■ Task directions
In the text below on the history of industrial control networks, what two things was the original networking of standalone machinery meant to reduce?

■ Passage for review

The OT environment started as a standalone piece of machinery being connected to a network to allow devices to be connected remotely to reduce wiring cost and control cabinet size. It allowed machine manufactures to be more flexible.
The networks were ControlNet (open industrial network or fieldbus, Rockwell), DeviceNet (common industrial protocol, Rockwell), Modbus (data communication protocol, Schneider), Data Highway (local area network, Rockwell), Profibus (process field bus, Siemens), CAN bus (control area network, Bosch) and HART (highway addressable remote transducer, Rosemount).
Special communications module were mounted on the main PLC chassis and using either one, two or more cores could connect to other devices remotely from the main process cabinet. You need to have specialist software to connect to the communications modules and configure them with a mapping address using node addressing. That is to say each device on the network was allocate a node number to identify it from other devices on the network.
Input/Output, drives and instrument manufactures started to offer devices to connect to these new networks, but they were still a single network attached to a piece of equipment. You could not access these networks remotely, you had to be connected to the network controller card using specialist software to see anything. One network was not compatible to another so you could not connect a ControlNet to a DeviveNet etc.
The next jump was converters which allowed you to connect these networks to each other. There was an explosion of networks and equipment being able to be connected to each other and whole factories connected to a network. This started a revolution in data collection but still not connected to the outside world.
Then came the internet with the ethernet network. This then started new networks like Ethernet I/P, ProfiNet and Modbus TCP I/P.
This new revolution allowed the old equipment to be connected to the internet for both data collection and remote control because of our increased need for information, production improvement and automation.
Now all networks module and remote devices had their own web interface page where you could remotely access information about the devices.
Little did we know what a monster we were creating, ripe for the picking.
About five years ago we started to see cyber security being applied to these networks and devices to prevent or reduce remote access to these devices on the various networks by external adversaries.
PLC started to have password protected access, removal of web interface pages and other efforts to reduce potential attacks from outside the organisation.

■ Given entries
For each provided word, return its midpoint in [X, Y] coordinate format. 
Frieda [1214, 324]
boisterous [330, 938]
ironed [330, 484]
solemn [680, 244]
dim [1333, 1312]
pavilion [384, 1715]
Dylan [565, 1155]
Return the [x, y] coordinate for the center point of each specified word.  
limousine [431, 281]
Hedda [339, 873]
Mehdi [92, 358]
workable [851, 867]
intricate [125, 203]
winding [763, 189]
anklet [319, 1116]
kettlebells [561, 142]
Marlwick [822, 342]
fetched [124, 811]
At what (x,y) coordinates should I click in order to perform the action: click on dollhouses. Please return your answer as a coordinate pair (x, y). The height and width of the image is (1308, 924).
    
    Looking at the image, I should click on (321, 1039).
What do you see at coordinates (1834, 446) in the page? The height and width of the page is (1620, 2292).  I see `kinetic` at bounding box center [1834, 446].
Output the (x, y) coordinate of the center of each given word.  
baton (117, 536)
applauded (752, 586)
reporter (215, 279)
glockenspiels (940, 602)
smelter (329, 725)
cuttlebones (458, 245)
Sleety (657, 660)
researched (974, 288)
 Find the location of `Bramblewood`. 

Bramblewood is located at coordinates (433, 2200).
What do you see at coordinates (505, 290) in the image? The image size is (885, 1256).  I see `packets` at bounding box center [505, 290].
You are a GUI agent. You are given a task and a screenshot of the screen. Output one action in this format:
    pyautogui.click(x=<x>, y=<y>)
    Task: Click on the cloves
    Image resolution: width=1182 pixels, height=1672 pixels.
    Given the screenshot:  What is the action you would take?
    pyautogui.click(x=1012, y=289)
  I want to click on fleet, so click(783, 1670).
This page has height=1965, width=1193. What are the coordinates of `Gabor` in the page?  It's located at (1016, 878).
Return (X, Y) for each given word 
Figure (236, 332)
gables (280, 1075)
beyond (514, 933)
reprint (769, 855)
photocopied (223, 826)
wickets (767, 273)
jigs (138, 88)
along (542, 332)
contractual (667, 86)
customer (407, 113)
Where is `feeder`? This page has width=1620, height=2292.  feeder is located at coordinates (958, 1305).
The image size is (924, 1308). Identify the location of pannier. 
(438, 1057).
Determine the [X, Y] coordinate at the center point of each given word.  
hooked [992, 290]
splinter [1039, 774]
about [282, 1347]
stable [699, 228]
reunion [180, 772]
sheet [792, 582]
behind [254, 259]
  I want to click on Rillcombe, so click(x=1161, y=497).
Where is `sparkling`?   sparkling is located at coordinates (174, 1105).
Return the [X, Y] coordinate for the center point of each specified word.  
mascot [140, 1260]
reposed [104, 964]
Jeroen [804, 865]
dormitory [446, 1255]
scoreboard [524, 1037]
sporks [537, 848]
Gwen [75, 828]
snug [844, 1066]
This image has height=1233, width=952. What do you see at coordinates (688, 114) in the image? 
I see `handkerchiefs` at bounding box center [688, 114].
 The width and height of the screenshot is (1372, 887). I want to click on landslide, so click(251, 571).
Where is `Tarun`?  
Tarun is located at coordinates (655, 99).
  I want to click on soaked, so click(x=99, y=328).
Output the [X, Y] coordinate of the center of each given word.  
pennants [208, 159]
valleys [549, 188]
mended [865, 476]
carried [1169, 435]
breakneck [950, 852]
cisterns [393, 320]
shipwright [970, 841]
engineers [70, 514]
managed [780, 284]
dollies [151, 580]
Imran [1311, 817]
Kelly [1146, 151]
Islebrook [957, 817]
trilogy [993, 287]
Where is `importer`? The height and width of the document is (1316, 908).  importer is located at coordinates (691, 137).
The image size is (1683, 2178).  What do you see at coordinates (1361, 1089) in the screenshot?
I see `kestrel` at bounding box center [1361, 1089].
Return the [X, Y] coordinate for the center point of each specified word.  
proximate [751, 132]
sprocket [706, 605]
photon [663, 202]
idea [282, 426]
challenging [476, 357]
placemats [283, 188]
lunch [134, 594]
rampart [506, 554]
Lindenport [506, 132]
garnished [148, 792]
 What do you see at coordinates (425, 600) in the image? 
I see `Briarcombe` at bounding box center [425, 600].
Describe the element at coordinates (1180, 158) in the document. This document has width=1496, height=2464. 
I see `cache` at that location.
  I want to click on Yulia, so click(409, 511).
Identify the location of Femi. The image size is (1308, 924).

■ Finished task
It was meant to reduce wiring cost and control cabinet size.